X

Best Practices from Oracle Development's A‑Team

Error Handling Guide - Oracle Integration Cloud

Shreenidhi Raghuram
Consulting Solutions Architect

Introduction

This blog will discuss various options available to integration developers for error handling using Oracle Integration Cloud (OIC). This blog does not aim to substitute the documentation, but aims to act as a ready reckoner when questions arise regarding OIC Error handling.
The OIC official doumentation has more details on some of these topics and should be used as the final reference. Refer here - OIC Documentation

Broadly, we will look at the below categories of error handling

  • OOTB Error Handling - where we use the features of OIC to achieve error handling
  • Extending error handling - where we use additional components like DBaaS to implement more complex use cases

Out Of The Box Error Handling

What are fault handlers?

Fault handlers are sections of integration flow that we want to execute in response to faults. Typically,  fault handlers are not executed in the happy path scenarios ! These come into play only when invocations within integration flows encounter errors.

Fault Handlers - at scope level and global level

Fault Handlers are provided at the scope level to handle errors that arise during invoke actions within those scopes. Any named faults defined in the invoke actions within the scope, will generate separate fault handlers. Specific fault handling implementation can be added in these fault handlers.
In addition a Default Handler is also generated for every scope which acts as a catch-all block for that scope. Any error that is not handled by one of the specific fault handlers will be handled by the default handler. The default handler can be used to implement generic fault handling for that scope.

In addition to scope level fault handlers, there is a Global Fault Handler that is available at the overall integration flow level which acts as a super catch block. Any errors un-handled at the inner scopes or errors encountered in non scope blocks bubble up to this Global fault handler.

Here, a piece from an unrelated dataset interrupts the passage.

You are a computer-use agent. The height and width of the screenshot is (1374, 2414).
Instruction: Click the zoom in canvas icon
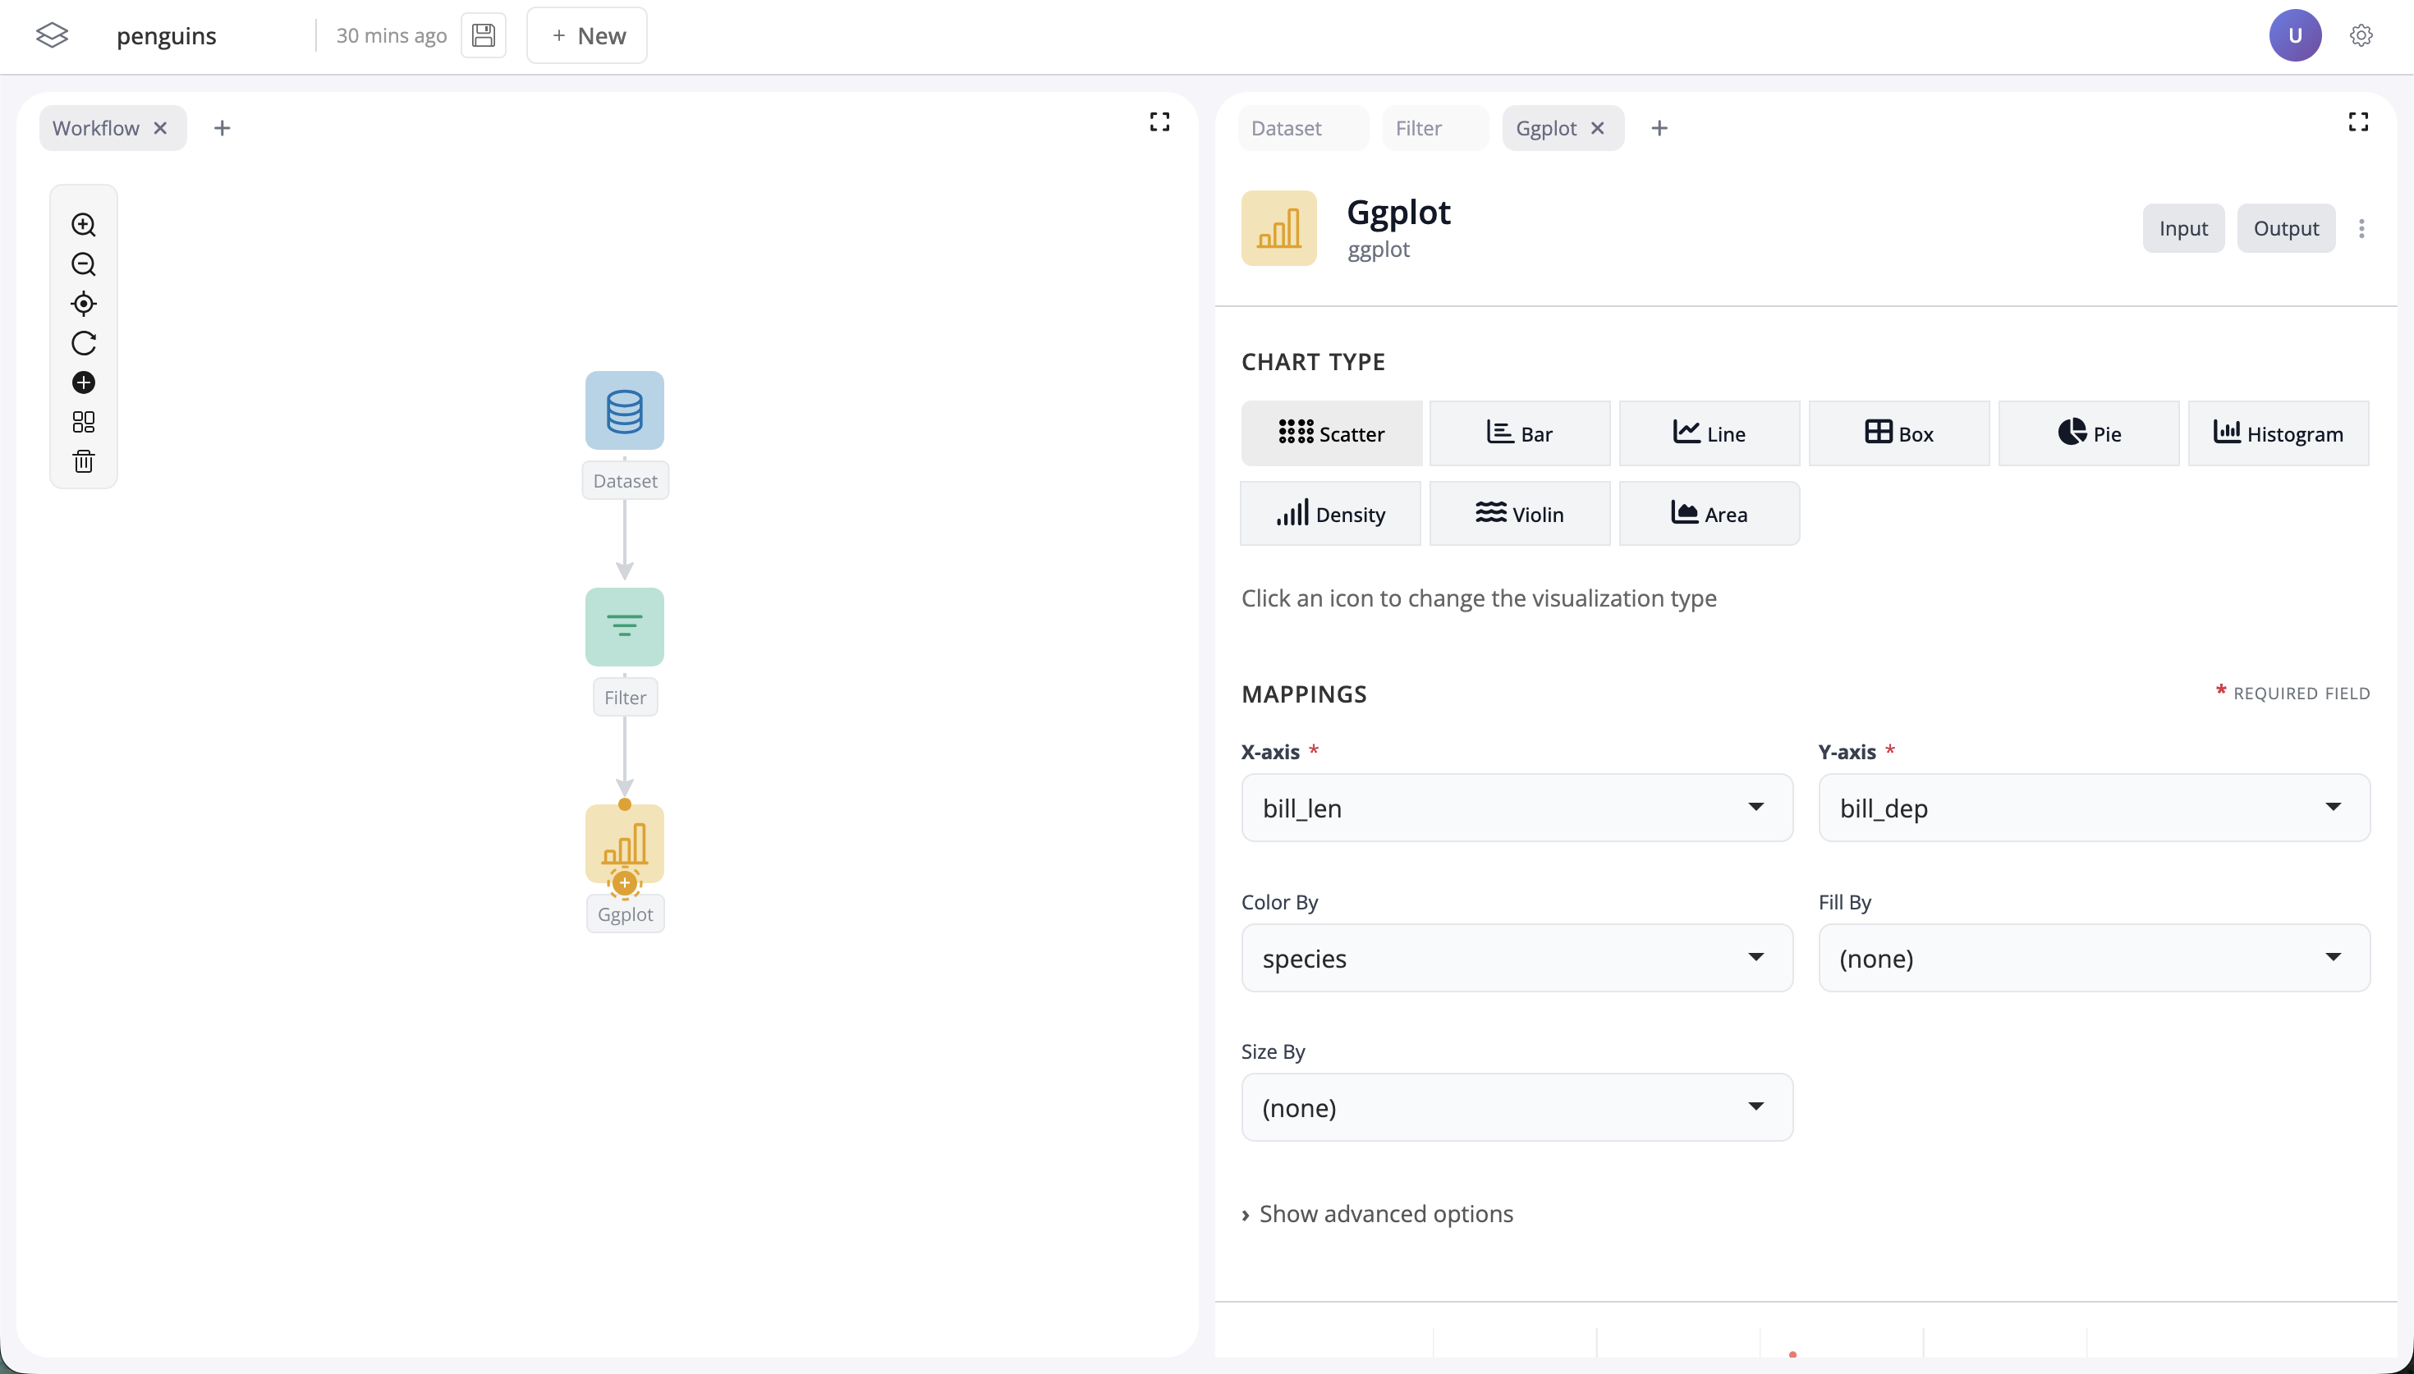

Picture below shows where you can find the various fault handlers within an orchestration flow.

Note that all these constructs are only available in orchestration type of integrations and will be absent in a Basic Routing type of flow.

 

All generic fault handling logic, common to the entire flow should be implemented here. The implementations are of course use case specific. An example implementations is to configure email notification to an admin user, who may be responsible for resubmitting any failed instances.

Picture below shows an example fault handler and various allowed actions that can be used within the handlers.

 

What can be implemented in these fault handlers?

Here are some of the common implementations in fault handlers. The corresponding pictures give an idea of what actions are used to achieve them.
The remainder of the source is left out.